- _EXERCISE PROMPT_
Each line that contains the word "input" counts once; give the total for the records below and nothing else.

--- START ---

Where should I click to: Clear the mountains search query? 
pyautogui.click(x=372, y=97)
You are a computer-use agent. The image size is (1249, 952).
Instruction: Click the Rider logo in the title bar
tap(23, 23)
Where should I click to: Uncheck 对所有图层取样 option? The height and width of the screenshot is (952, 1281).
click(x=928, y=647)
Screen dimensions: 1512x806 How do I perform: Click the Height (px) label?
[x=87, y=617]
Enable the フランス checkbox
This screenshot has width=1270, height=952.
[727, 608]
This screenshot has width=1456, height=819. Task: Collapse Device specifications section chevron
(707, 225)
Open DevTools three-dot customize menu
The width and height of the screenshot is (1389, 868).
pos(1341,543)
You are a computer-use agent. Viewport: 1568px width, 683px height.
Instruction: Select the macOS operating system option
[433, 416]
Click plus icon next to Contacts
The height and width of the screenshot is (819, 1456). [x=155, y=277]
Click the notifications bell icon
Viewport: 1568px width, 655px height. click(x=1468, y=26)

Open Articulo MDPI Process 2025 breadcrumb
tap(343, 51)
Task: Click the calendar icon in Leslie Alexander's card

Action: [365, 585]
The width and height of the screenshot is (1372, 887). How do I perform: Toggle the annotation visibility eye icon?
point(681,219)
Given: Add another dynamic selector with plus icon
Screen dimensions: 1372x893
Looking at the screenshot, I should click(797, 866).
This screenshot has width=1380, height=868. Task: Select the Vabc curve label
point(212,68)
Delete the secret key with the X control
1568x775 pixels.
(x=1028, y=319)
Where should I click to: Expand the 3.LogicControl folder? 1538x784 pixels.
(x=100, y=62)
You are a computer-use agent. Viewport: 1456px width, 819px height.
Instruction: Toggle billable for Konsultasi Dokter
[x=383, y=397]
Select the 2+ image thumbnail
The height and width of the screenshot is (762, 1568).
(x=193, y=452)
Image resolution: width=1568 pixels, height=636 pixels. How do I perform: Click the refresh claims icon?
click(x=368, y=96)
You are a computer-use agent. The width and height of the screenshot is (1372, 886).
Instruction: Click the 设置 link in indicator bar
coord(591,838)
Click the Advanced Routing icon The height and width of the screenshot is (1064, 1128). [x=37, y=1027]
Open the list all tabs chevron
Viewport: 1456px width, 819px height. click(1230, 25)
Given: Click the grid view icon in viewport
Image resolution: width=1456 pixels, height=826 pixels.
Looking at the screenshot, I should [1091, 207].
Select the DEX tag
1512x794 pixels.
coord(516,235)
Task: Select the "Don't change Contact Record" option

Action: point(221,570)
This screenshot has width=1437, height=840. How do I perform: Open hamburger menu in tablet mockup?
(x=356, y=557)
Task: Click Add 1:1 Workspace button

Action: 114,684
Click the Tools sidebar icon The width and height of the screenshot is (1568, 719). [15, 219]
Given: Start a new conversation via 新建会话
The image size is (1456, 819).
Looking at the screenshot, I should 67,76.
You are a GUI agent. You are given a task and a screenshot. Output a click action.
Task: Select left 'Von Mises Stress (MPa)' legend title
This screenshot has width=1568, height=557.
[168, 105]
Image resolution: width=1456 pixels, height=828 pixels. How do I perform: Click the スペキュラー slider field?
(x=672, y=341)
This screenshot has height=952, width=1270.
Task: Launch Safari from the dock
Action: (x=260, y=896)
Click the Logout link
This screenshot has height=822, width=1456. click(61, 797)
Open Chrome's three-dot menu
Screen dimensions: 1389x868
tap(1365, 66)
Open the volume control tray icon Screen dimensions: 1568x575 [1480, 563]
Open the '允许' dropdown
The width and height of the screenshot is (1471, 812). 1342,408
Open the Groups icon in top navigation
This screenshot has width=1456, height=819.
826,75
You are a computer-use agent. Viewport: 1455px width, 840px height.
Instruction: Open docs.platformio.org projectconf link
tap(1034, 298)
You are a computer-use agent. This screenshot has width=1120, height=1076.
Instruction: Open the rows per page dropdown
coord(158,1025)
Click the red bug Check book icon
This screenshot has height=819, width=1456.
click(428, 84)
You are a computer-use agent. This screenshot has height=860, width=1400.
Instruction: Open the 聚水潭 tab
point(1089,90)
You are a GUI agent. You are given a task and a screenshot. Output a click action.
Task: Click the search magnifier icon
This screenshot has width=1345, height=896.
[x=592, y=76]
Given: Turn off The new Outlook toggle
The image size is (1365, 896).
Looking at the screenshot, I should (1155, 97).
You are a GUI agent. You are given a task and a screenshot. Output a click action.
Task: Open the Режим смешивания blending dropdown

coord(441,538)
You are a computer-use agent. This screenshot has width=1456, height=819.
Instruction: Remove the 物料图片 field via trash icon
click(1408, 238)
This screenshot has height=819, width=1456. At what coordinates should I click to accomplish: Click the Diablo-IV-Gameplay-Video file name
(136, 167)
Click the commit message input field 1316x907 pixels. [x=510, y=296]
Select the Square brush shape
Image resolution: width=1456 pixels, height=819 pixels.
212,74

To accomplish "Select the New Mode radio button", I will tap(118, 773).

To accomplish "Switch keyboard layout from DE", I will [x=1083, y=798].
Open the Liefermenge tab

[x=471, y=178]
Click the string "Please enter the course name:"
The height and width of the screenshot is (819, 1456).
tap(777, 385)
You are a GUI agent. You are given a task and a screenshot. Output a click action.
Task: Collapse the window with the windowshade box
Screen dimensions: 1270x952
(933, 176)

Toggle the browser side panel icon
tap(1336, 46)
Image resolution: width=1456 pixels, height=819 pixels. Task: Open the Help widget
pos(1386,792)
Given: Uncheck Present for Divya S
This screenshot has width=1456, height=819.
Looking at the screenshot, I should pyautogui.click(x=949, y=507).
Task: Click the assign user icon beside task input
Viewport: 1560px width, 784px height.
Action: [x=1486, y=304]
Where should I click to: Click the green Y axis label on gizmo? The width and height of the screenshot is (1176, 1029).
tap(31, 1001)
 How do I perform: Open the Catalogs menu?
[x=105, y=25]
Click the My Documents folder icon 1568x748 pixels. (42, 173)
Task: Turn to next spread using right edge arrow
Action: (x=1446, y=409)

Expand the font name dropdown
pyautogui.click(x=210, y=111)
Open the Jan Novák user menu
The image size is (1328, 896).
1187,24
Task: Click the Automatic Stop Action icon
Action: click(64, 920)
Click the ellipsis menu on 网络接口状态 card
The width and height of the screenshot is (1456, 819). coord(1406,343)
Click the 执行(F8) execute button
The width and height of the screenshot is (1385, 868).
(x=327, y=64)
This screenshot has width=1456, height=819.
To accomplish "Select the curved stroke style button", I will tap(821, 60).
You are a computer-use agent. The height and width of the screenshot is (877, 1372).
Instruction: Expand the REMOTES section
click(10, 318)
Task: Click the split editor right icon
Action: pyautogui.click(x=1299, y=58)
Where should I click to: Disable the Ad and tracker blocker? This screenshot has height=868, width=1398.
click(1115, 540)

--- END ---

- _YOUR SOLUTION_
2